第3話 書類一枚でスタンピードを止める
朝から村が騒がしかった。
「山の方が、変だ」
「鳴き声が多い」
「家畜が落ち着かない」
俺は宿の二階から外を見下ろし、嫌な予感しかしなかった。
前世の記憶が告げている。
こういうのは、だいたい大事になる。
案の定、エルヴィンが現れた。
いつもの灰色の上着、いつもの冷静な顔。
ただし、歩く速度がほんの少しだけ早い。
「状況を説明します」
「もう嫌な予感しかしない」
「正解です」
即答だった。
スタンピード予兆
村の外れ。
小高い丘の上から、山の方を見渡す。
遠くで、土煙が上がっていた。
点ではない。線だ。
森の縁が、動いている。
「……あれ、全部魔物?」
「はい。中型以下が中心。数は――」
エルヴィンは、ためらいなく言った。
「正確には不要です。多い、で十分です」
「止められるのか?」
俺は、無意識に拳を握っていた。
前世なら、緊急出動。
この世界なら――斬る? 焼く? 殴る?
エルヴィンは、首を横に振った。
「止めません」
「は?」
「通します」
意味が分からない。
斬らない理由
「スタンピードは、攻撃ではありません」
彼は地面にしゃがみ、棒で簡単な図を描いた。
「圧力です。押されて、流れているだけ」
山側に点。村側に点。
「ここを塞ぐと、溢れます。溢れた先が、村です」
嫌な図だ。
「だから――」
エルヴィンは、図の横に細い線を引いた。
「逃げ道を作る」
「そんなの、今から?」
「今からです」
彼は鞄を開き、一枚の紙を取り出した。
ただの書類。
判子を押す場所が三つある。
「これで?」
「これで」
書類の正体
書類の表題を読んで、俺は言葉を失った。
一時的通行制限および
臨時開放路指定通知
「……戦闘計画じゃないのか?」
「いいえ。交通整理です」
エルヴィンは淡々と続ける。
「この谷の旧道を、今日だけ開放します。

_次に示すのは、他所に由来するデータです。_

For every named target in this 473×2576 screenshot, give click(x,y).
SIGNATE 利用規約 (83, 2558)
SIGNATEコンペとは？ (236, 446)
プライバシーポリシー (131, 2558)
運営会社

人の立ち入りは全面禁止。
家畜も移動済み」
「魔物は?」
「勝手に通ります」
……いやいや。
「それで、村は?」
「完全に無関係になります」
国家公務員チート発動
役人が動き出した。
村の入口に縄
見張りの配置
鐘を鳴らす
家畜を移動
誰も叫ばない。
誰も剣を抜かない。
俺だけが、焦っている。
「間に合うのか!?」
「間に合います」
エルヴィンは、俺に判子を渡した。
「あなたが押してください」
「え?」
「臨時補佐の権限です」
手が震えた。
剣より重い。
俺は、判子を押した。
――その瞬間。
鐘が鳴った。
谷の方で、柵が外される音。
人の気配が、完全に消える。
通過
土煙が、近づく。
振動が、足に伝わる。
だが――
魔物の群れは、村を見なかった。
視線も向けず、叫びも上げず、ただ、谷へ流れ込んでいく。
数百。いや、千近い。
それでも、村は無傷。
俺は、呆然と立ち尽くした。
「……終わり?」
「はい」
「一匹も倒してないぞ」
「倒す必要がありませんでした」
仕事の重さ
夕方。
静かになった村で、俺はエルヴィンに聞いた。
「もし、俺が最初に斬ってたら?」
彼は、はっきり言った。
「あなたは英雄になります。
そして――」
少しだけ、声が低くなる。
「来年、この村は消えます」
背筋が寒くなった。
「英雄は、問題を解決するが、構造を残す」
「国家公務員は?」
「問題を残して、構造を変えます」
この国での“無双”
その夜、俺は気づいた。
剣を振るわなくても
魔法を使わなくても
誰かを倒さなくても
世界は、ちゃんと守れる。
しかも――
その方が、ずっと強い。
エルヴィンが言った。
「これが、この国で一番強い戦い方です」
俺は、乾いた笑いを漏らした。
「……魔物より、人の動線の方が手強いな」
「ええ。ですが」
彼は、書類の束を差し出す。
「慣れれば、無双できます」
剣を持たず、
血も流さず、
書類一枚で、千を退ける。
どうやら俺は――
本当に、とんでもない職に就いてしまったらしい。